##### Input material

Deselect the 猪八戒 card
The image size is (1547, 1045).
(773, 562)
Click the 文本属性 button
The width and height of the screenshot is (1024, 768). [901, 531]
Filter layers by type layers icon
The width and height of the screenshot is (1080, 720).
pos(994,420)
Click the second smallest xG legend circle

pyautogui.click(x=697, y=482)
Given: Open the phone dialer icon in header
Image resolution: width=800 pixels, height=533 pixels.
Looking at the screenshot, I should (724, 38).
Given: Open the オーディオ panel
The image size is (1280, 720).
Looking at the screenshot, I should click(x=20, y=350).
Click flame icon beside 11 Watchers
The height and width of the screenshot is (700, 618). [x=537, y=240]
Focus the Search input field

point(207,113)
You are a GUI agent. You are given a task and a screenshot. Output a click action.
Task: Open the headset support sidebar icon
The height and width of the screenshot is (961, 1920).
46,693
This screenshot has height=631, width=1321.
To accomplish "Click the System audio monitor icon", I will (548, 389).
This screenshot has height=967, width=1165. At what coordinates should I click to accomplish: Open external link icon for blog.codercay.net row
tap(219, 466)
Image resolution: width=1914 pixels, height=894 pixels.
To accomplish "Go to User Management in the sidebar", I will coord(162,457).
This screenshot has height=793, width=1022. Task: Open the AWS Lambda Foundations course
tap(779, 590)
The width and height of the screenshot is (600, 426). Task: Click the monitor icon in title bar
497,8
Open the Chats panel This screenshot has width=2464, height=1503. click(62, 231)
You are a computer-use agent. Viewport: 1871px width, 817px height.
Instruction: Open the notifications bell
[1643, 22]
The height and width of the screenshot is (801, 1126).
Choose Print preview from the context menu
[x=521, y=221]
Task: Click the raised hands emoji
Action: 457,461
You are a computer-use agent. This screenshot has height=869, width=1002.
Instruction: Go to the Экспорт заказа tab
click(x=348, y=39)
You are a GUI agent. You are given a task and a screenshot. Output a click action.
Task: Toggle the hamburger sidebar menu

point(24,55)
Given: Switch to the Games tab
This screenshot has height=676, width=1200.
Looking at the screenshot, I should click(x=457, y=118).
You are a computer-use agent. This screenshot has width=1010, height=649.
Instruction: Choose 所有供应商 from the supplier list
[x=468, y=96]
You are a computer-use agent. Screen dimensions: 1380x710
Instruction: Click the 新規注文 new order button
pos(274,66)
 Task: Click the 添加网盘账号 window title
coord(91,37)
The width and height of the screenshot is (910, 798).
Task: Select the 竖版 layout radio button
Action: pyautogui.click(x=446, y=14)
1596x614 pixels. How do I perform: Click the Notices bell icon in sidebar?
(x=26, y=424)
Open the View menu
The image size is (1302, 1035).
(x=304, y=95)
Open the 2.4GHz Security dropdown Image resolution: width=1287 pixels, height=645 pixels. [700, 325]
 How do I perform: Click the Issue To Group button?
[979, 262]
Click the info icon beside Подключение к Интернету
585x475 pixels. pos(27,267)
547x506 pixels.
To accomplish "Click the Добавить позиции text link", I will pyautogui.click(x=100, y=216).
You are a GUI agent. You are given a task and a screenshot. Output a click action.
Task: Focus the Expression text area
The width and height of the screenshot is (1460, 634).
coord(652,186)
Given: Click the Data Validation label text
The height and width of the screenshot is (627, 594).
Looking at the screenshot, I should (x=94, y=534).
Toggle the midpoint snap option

##########

* _Prompt_: The answer should be the exact lines running from the line containing "1596x614 pixels. How" to the last line of the entries, with nothing else.

* _Response to the exercise_:
1596x614 pixels. How do I perform: Click the Notices bell icon in sidebar?
(x=26, y=424)
Open the View menu
The image size is (1302, 1035).
(x=304, y=95)
Open the 2.4GHz Security dropdown Image resolution: width=1287 pixels, height=645 pixels. [700, 325]
 How do I perform: Click the Issue To Group button?
[979, 262]
Click the info icon beside Подключение к Интернету
585x475 pixels. pos(27,267)
547x506 pixels.
To accomplish "Click the Добавить позиции text link", I will pyautogui.click(x=100, y=216).
You are a GUI agent. You are given a task and a screenshot. Output a click action.
Task: Focus the Expression text area
The width and height of the screenshot is (1460, 634).
coord(652,186)
Given: Click the Data Validation label text
The height and width of the screenshot is (627, 594).
Looking at the screenshot, I should (x=94, y=534).
Toggle the midpoint snap option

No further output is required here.